В первую же перемену Аскер взял Магомета под руку и, отведя в сторонку, тихо заговорил:

— Скорей бы уж доучиться, честное слово... Что-то не по себе мне стало в школе.

— С чего это вдруг? — удивился Магомет. — Часу не прошло, как тебе надоело учиться!

— Да не в этом дело, — с досадой махнул рукой Аскер. — Просто мы уже как-то переросли и эти классы, и эти парты, и то, что надо корпеть за домашними заданиями... Взрослеем, брат...

— Ну, тут я не спорю, — сказал Магомет, провожая взглядом разгуливающих по двору подружек — Жаннет и Нафисат. — Тут я отдаю должное твоей проницательности.

— При чем здесь проницательность? — слегка обиделся Аскер. — Ну, сознайся, например, — ты влюблен?

— Я? — вспыхнул Магомет. — С чего ты взял?

— Ладно, ладно, — продолжал Аскер. — Тут и слепой увидит. И влюблен так, как влюбляются уже не мальчишки, вот что я тебе скажу. Длиннокосая Нафисат завладела всеми твоими мыслями, не отрицай... Сидишь на уроке — а в голове пусто, я наблюдал за тобой все сорок пять минут.

— Ну, возможно, что у меня и без Нафисат не больно-то много в голове, — все еще пробовал отшутиться Магомет, — но и у тебя будет не больше, если ты станешь так пристально наблюдать за мною, вместо того чтобы смотреть на доску.

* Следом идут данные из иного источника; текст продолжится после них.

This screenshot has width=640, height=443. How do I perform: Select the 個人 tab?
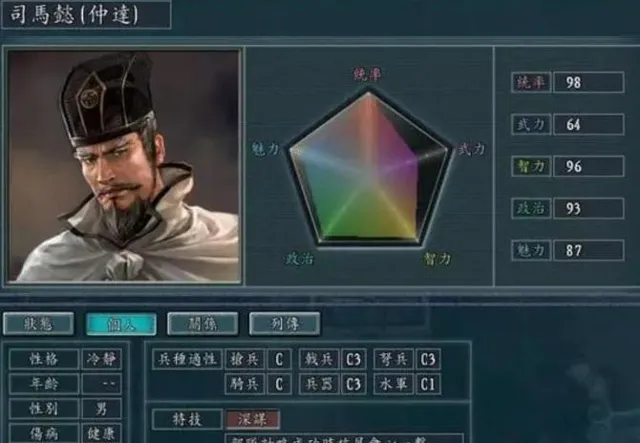pos(121,324)
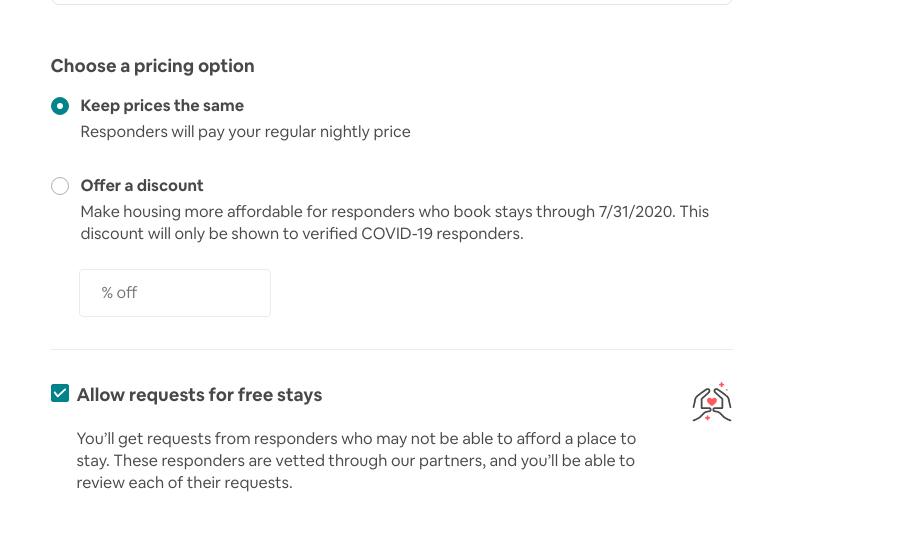Click the verified COVID-19 responders text line
The image size is (914, 546).
pyautogui.click(x=301, y=234)
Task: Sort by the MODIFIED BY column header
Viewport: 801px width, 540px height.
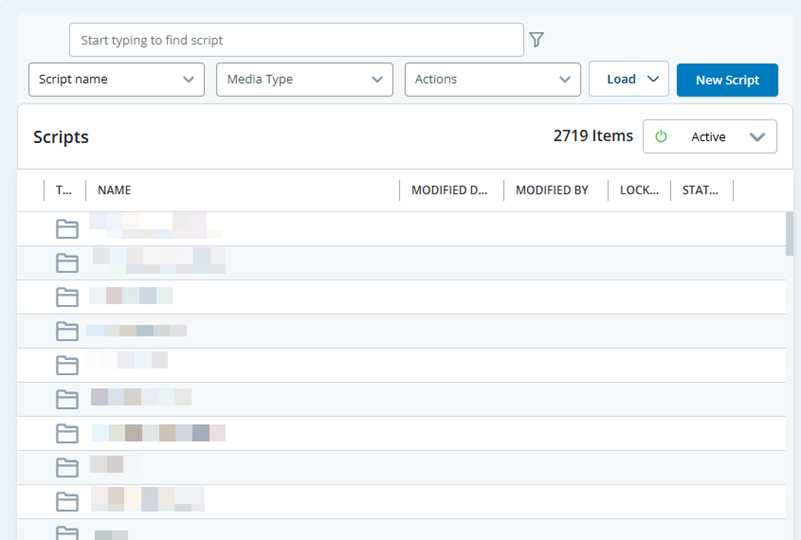Action: click(552, 190)
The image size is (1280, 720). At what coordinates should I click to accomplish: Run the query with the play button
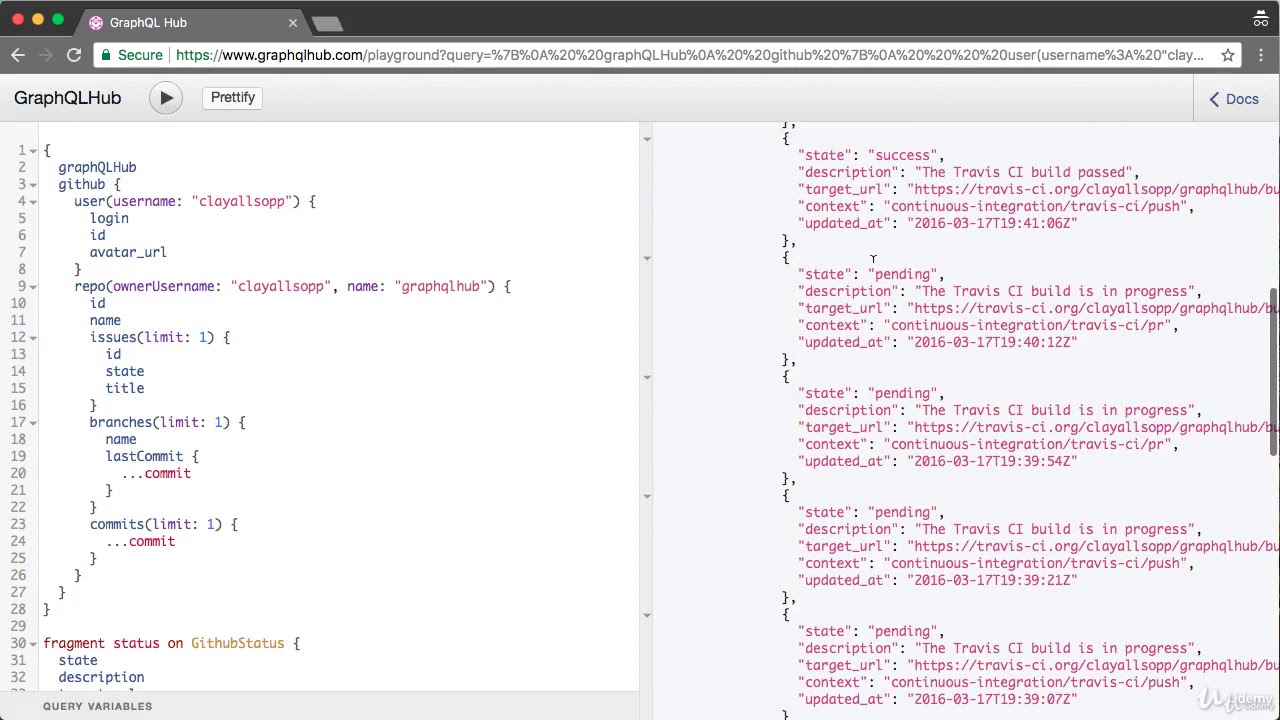coord(166,98)
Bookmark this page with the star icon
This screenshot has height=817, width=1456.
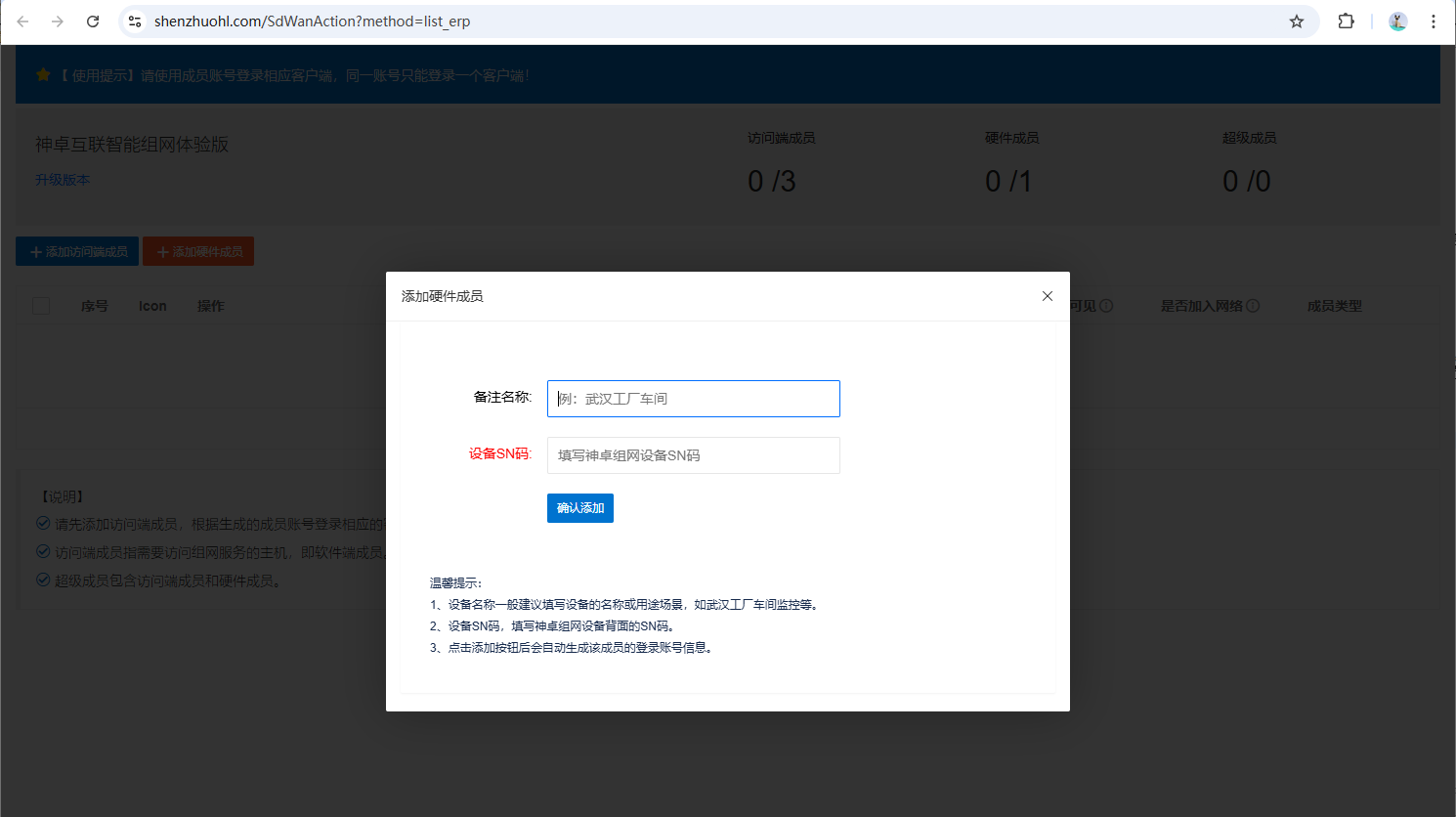coord(1297,22)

— Нет, брат, не хитри, — настаивал на своем Аскер. — Пора, пора уж тебе жениться! Давно я не плясал на свадьбе, а на твоей не пожалею своих ног. Давай засылай сватов — и дело с концом.

Магомет расхохотался.

— Чего гогочешь? — спросил Аскер и продолжил в своей привычной веселой манере: — Предлагаю тебе свои услуги в качестве почтальона и доверенного лица. Вот закончим десятый класс — и готовьте той: дюжину баранов и три казана бузы.

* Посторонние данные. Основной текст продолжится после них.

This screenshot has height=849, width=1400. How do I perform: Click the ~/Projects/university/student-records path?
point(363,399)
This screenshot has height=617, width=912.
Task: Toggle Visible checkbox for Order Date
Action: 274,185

— Дюжи-и-ну! — протянул Магомет, словно только в этом и была загвоздка.

— Ну ладно, ладно, хватит и половины, — быстро уступил Аскер. — Но чтоб гостей штук полтораста было, не меньше, — слышишь?

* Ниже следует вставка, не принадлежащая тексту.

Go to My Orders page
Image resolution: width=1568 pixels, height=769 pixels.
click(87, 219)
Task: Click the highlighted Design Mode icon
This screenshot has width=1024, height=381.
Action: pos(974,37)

— Ладно, потом уточним, — улыбнулся Магомет и направился к классу, — звонок уже прозвенел.

II

В минуты, свободные от домашних дел, Зарият любила незаметно наблюдать за сыном — как он занимается, читает, отдыхает, подложив ладони под голову и полуприкрыв веки с длинными темными ресницами. Вот ведь странно — совсем крошечным был, когда отец погиб, ничего не мог перенять, а повторяет отцовские движения, голос такой же, такая же быстрая походка. Казалось бы, во всем этом он должен был бы, скорее, подражать Бисолтану, под кровом которого вырос и возмужал, но нет, — видно, природа сильнее, видно, никуда от нее не денешься.

И лицом Магомет тоже — вылитый отец. Правда, нос у него потоньше отцовского и, может быть, чуть острее подбородок. Да и лицом побледнее, — это, наверное, от учебы. С гор приходит смуглый, с темным румянцем на широких скулах, а зимой кожа постепенно белеет, и тогда еще чернее кажутся глаза и широкие, сросшиеся на переносице брови...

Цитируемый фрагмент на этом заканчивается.